- [Aim of the task]: Quote, word for word, only the lines running from the line with "Click the RIGOL logo" through the end of the listing. Leave out the pictures.
___ Working data ___
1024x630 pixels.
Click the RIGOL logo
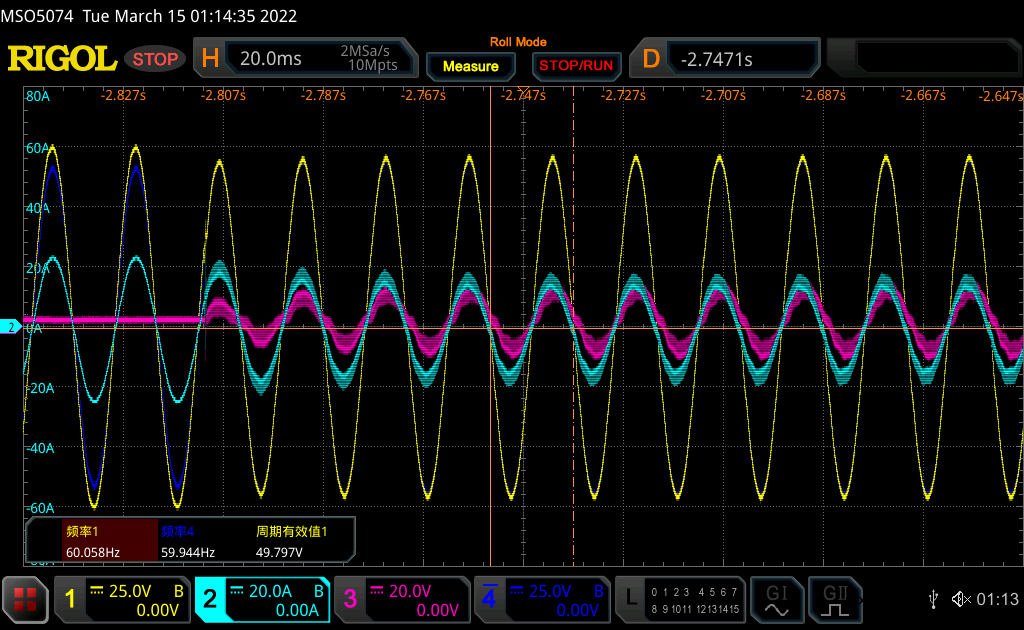(x=62, y=59)
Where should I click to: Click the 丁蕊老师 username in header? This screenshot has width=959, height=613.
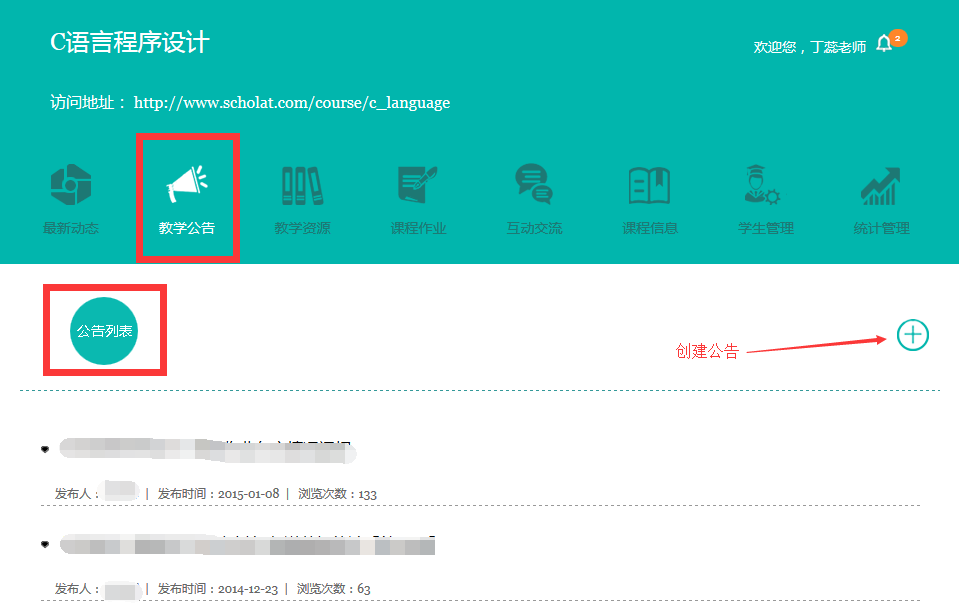[838, 47]
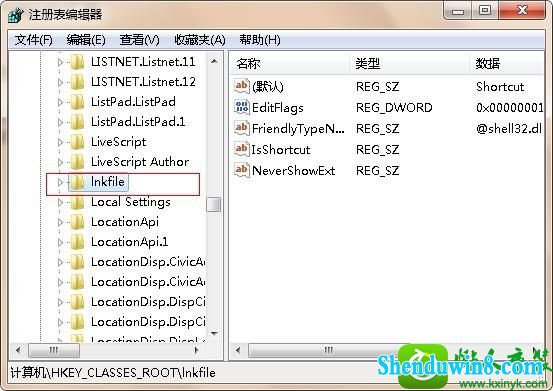Select the default value string icon
Screen dimensions: 553x391
242,86
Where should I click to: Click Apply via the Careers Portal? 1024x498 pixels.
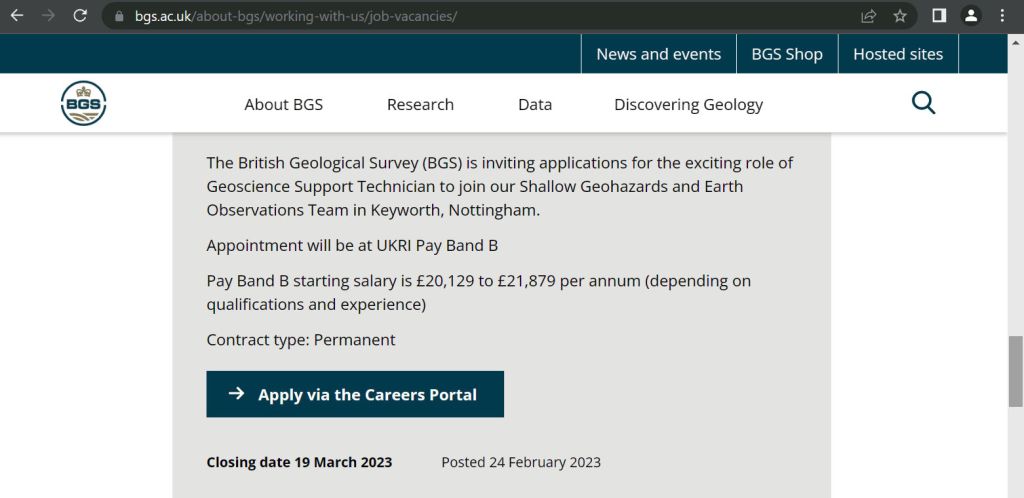point(355,394)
___
- [Exercise answer]:
Click the RIGOL logo
(x=62, y=59)
Where should I click to: Click the 丁蕊老师 username in header? This screenshot has width=959, height=613.
[838, 47]
Select the default value string icon
Screen dimensions: 553x391
242,86
Where should I click to: Click Apply via the Careers Portal? 1024x498 pixels.
point(355,394)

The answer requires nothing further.